Gibides v. State

OPINION OF THE COURT

ROBINSON, STEVEN D.

This case requires us to test whether the record was sufficient to sustain a prima facie case that Section 810.09, Florida Statute (1987), trespass after warning was violated.

The only witness, Officer Marco Valazquez of the Metro Dade Police Department, testified that on August 13, 1988, he observed the defendant in the parking lot of a car wash flagging down vehicles. Officer Velazquez had previously warned the defendant not to enter the car wash property.

*2There are four elements which must be proved.

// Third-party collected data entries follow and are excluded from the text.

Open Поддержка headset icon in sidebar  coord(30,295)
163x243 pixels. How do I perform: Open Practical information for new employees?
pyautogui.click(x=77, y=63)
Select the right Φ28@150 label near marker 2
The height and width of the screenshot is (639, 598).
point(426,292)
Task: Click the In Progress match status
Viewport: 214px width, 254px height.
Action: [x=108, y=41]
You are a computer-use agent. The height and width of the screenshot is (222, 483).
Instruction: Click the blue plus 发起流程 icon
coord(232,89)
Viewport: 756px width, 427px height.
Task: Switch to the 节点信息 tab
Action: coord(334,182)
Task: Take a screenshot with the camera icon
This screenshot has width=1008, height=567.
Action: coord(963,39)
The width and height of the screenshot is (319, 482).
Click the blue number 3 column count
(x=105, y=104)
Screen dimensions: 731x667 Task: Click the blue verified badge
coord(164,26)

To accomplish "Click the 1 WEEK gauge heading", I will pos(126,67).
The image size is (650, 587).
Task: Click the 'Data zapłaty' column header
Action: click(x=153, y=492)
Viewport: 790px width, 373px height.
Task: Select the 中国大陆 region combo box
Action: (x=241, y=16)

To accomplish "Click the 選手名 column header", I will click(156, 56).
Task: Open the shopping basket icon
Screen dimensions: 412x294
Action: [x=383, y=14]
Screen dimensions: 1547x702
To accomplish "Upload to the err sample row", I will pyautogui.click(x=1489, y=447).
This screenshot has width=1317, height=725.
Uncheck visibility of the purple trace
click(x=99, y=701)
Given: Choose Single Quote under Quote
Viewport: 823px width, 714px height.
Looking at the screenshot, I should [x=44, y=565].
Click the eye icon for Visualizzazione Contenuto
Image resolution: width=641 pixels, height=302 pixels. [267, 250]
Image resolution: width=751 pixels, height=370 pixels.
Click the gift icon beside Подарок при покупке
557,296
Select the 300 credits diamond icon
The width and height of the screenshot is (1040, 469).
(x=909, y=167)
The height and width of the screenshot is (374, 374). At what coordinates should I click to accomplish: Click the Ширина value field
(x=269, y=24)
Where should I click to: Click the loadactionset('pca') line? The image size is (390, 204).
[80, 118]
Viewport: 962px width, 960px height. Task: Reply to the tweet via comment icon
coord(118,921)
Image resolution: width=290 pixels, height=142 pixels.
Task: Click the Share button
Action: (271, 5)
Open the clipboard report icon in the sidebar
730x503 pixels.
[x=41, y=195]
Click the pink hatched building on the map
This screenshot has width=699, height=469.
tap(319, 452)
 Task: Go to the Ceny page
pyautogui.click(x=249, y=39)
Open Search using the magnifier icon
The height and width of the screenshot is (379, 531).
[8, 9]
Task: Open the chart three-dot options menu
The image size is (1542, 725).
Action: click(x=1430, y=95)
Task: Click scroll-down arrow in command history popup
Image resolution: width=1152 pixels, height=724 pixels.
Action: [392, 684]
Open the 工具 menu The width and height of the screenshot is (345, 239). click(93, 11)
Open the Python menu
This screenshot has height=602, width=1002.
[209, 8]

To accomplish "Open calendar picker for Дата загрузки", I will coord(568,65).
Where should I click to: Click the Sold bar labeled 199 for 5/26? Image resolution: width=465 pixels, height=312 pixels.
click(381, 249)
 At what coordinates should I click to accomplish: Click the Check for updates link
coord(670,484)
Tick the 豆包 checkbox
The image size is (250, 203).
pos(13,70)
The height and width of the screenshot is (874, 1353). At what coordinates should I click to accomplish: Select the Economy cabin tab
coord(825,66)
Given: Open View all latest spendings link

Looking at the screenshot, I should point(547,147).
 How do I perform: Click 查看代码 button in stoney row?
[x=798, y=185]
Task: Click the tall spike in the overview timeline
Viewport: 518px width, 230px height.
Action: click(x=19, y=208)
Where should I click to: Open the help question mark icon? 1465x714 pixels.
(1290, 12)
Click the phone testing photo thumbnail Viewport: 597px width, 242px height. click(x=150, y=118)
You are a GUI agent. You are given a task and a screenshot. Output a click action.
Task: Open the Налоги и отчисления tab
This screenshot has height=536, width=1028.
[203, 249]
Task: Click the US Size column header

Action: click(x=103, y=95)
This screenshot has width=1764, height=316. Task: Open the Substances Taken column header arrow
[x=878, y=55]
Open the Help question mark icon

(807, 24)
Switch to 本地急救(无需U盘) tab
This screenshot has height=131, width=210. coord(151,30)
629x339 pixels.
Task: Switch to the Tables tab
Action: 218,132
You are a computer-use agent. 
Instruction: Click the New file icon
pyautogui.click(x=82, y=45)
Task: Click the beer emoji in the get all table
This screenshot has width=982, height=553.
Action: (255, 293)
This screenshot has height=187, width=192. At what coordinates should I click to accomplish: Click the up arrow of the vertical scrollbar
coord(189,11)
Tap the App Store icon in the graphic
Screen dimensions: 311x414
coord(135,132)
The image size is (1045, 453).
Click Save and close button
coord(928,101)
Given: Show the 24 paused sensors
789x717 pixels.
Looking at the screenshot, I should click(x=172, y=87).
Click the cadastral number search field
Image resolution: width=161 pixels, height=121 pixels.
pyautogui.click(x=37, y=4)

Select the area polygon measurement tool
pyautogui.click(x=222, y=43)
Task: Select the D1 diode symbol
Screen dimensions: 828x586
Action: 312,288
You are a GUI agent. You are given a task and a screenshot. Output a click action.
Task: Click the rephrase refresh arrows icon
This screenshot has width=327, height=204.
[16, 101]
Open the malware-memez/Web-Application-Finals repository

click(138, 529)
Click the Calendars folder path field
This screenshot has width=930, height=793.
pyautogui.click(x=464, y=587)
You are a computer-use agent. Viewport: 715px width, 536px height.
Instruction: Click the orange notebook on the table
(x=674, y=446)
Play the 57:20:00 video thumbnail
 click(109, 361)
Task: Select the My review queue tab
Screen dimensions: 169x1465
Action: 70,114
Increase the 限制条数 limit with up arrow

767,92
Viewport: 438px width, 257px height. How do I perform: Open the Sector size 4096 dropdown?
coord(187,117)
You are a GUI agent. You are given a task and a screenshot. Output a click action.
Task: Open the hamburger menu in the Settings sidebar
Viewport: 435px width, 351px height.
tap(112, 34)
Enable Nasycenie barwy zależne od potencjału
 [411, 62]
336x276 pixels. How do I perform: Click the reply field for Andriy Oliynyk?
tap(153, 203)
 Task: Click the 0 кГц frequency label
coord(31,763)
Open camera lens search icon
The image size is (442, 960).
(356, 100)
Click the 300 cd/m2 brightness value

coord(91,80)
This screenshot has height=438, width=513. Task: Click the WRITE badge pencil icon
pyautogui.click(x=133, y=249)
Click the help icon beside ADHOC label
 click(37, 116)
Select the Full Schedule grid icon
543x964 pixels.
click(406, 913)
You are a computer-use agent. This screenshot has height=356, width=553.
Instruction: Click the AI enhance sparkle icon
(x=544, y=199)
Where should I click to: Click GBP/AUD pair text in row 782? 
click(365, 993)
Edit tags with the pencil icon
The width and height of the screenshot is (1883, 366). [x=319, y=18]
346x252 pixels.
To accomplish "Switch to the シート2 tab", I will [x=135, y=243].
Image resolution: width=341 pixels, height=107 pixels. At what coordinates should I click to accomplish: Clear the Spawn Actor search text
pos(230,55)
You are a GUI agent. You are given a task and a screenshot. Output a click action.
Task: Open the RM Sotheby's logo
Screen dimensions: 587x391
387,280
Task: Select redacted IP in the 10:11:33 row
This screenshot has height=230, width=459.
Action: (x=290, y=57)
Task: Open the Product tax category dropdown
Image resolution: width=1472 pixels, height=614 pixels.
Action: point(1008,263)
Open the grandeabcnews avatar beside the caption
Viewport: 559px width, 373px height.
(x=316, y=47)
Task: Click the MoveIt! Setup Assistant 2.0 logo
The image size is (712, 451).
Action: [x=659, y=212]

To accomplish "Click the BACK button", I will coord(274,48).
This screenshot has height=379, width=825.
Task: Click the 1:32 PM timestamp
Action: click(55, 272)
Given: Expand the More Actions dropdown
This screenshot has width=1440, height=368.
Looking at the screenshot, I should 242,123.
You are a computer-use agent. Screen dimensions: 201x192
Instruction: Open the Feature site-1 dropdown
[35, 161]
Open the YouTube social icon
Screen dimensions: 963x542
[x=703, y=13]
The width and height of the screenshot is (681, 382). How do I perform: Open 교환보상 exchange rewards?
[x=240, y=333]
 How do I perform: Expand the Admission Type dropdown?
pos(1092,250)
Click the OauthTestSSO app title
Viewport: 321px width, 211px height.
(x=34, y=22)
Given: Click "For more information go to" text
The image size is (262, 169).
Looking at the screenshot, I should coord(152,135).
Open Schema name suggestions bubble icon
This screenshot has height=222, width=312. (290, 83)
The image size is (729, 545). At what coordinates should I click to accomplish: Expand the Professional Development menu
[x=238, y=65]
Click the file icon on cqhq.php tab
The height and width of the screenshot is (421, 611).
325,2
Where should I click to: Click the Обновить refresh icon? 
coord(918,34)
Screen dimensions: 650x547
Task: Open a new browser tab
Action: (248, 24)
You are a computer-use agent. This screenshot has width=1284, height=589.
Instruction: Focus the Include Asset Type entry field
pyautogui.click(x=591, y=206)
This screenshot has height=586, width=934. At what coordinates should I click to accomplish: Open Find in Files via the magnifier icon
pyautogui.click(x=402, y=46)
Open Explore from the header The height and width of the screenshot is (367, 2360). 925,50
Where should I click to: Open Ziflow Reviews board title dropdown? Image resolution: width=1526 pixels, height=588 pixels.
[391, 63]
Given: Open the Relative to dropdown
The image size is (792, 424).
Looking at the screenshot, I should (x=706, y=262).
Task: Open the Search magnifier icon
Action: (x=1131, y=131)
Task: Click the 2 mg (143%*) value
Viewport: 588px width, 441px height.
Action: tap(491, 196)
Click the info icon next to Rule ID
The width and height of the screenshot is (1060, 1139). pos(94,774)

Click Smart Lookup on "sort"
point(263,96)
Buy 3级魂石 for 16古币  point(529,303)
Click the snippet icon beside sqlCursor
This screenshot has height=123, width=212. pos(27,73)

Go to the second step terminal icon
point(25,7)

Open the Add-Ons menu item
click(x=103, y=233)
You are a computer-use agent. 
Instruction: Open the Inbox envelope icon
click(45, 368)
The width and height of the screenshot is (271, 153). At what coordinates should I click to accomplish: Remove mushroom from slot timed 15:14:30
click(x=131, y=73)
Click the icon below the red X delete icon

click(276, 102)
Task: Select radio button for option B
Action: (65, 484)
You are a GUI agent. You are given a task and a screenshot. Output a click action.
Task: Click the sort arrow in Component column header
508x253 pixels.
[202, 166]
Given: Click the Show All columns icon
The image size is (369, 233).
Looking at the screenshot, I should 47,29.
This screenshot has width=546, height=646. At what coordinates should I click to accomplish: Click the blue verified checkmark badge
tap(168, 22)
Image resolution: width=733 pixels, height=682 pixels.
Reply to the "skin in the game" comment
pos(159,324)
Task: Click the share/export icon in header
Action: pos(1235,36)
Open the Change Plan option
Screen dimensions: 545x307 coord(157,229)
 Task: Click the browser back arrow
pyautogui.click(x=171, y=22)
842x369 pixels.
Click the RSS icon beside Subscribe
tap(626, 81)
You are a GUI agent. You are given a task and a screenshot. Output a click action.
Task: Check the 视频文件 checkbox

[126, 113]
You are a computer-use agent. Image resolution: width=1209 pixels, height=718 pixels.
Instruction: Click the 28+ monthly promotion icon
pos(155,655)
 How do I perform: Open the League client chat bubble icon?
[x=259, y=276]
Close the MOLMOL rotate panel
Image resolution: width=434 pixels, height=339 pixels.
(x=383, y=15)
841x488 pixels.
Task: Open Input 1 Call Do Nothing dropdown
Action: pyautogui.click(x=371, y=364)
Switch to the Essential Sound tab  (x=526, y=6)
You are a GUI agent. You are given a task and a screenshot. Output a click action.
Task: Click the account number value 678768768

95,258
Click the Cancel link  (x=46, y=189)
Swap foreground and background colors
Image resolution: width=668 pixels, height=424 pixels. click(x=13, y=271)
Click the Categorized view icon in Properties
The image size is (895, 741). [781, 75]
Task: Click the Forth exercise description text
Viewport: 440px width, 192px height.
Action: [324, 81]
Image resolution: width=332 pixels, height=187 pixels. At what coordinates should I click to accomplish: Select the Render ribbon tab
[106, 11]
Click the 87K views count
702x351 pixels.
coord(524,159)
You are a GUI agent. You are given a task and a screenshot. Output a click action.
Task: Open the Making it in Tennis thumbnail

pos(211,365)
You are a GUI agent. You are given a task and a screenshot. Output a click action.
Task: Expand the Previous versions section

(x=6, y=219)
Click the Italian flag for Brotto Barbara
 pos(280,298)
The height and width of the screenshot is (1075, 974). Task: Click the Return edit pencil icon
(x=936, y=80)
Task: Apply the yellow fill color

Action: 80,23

1) That the defendant willfully entered the property alleged;

2) the property was owned by or lawfully in possession of the person alleged;

3) notice not to enter had been given by ordered communication to the defendant; and

4) that defendant’s entering the property was without permission. R.C.W. v State, 507 So.2d 700 (Fla. 1st DCA 1987). First, there was no proof of the fourth element that the defendant’s entry was without permission. We may only speculate whether or not the defendant had been given permission to enter. Second, hearsay alone proved that the police had authority to give warning. Officer Velazquez had testified over a defense hearsay objection, “We have [written] authorization by the owner to arrest anybody inside the property.” The written authorization was not produced. Officer Velazquez’s testimony constituted hearsay and should have been excluded.

As all the necessary elements of the crime were not proven, the court should have granted the motion for judgment of acquittal. Reversed and remanded to enter a judgment for the defendant.

HENDERSON and MARGOLIUS, JJ. concur.